Additionally, we tried several different master mix recipes, concentrations of primers, and concentrations of template for the single-step PCR reaction. Multiplex PCR requires a delicate balance of magnesium chloride, deoxynucleotide triphosphates (dNTPs), buffers, primers, template DNA, and DNA polymerases [11]. We were most successful using the commercially available high-fidelity Phusion U Multiplex PCR master mix provided by Thermo Scientific.
Discussion
In this methods paper, we provide a simple single-step multiplex PCR protocol to determine genetic sex in fetal rat tissues. Historically, determination of genetic sex by PCR has been performed by amplifying the Y-chromosome specific gene, Sry. However, solely amplifying for the presence of Sry leaves the user without a proper internal control. By amplifying both Ddx3x and Ddx3y, we have created a protocol that tests for the presence of the Y-chromosome while using the X-chromosome as an internal control, ensuring the user that their method is sound by removing the possibility of a false negative. Additionally, by including placental and adult male testis tissue, we have demonstrated that both fetal and adult tissues that are not traditionally used for genotyping can be successfully used to amplify Ddx3x and Ddx3y. This is useful for researchers who have tissues frozen but are unsure of the sex and would like to carry out experiments considering sex as a biological variable.

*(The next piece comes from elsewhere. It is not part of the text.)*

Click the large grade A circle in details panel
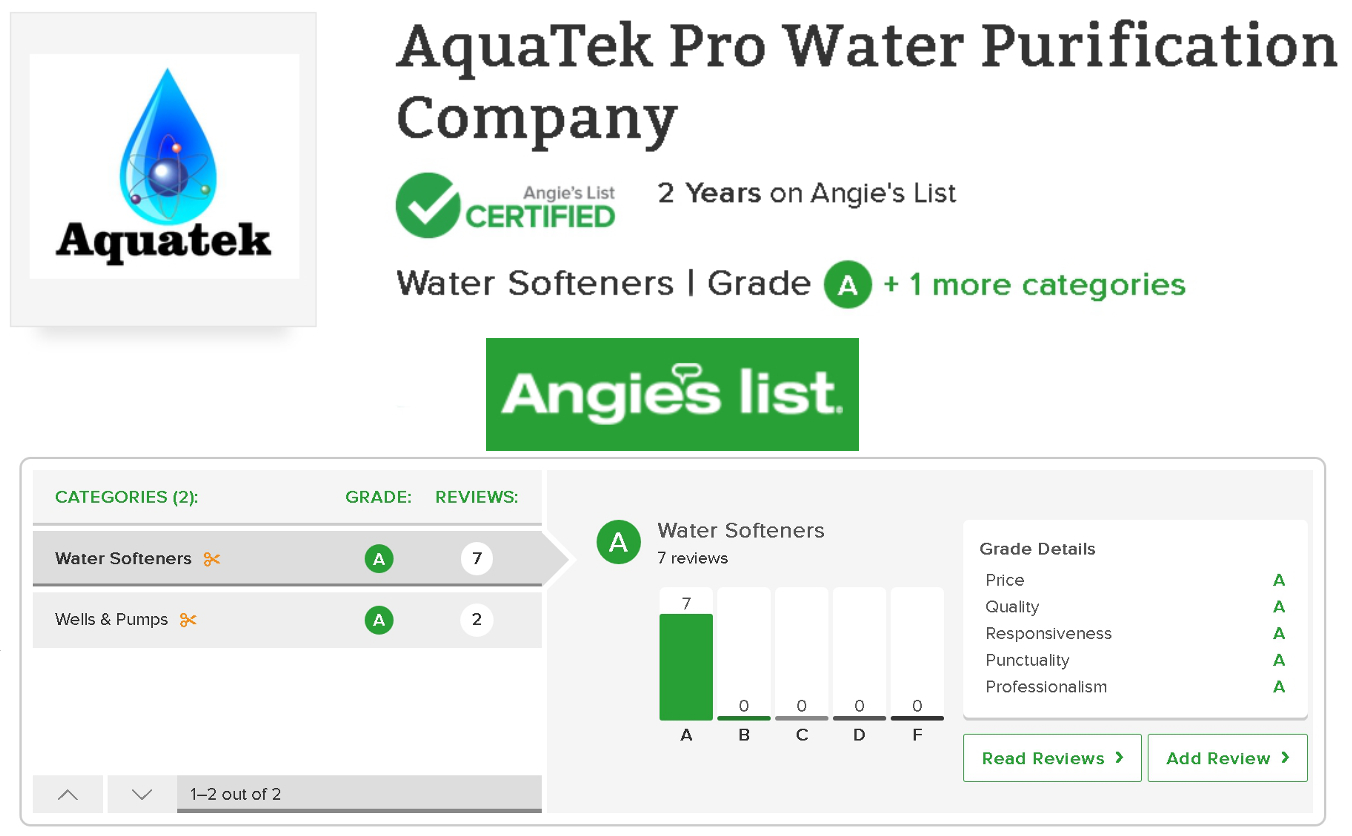 [619, 542]
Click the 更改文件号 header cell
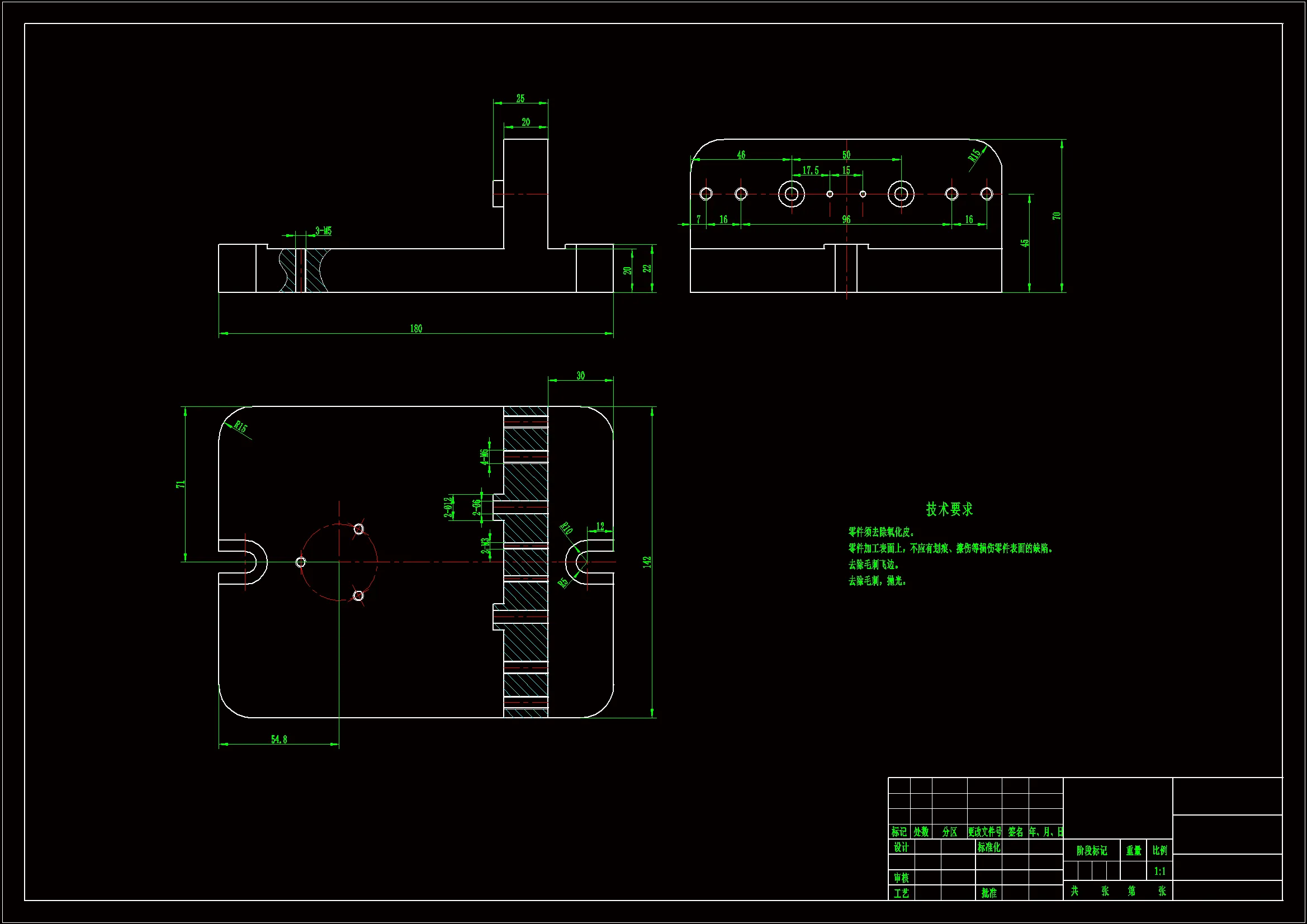 [x=985, y=832]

We acknowledge that there is at least one other publication that provides a protocol to determine genetic sex in rat tissues [12]. However, in our hands, we were unable to amplify both genes in one reaction. In this paper, we selected two different X- and Y- chromosome homologs and designed new primers. Our proposed method provides an alternative approach to determine genetic sex in rat tissues using a multiplex PCR method.
Conclusion
To summarize, we have developed a simple, cost-effective method to determine the genetic sex of rat fetal and placental tissues using multiplex PCR.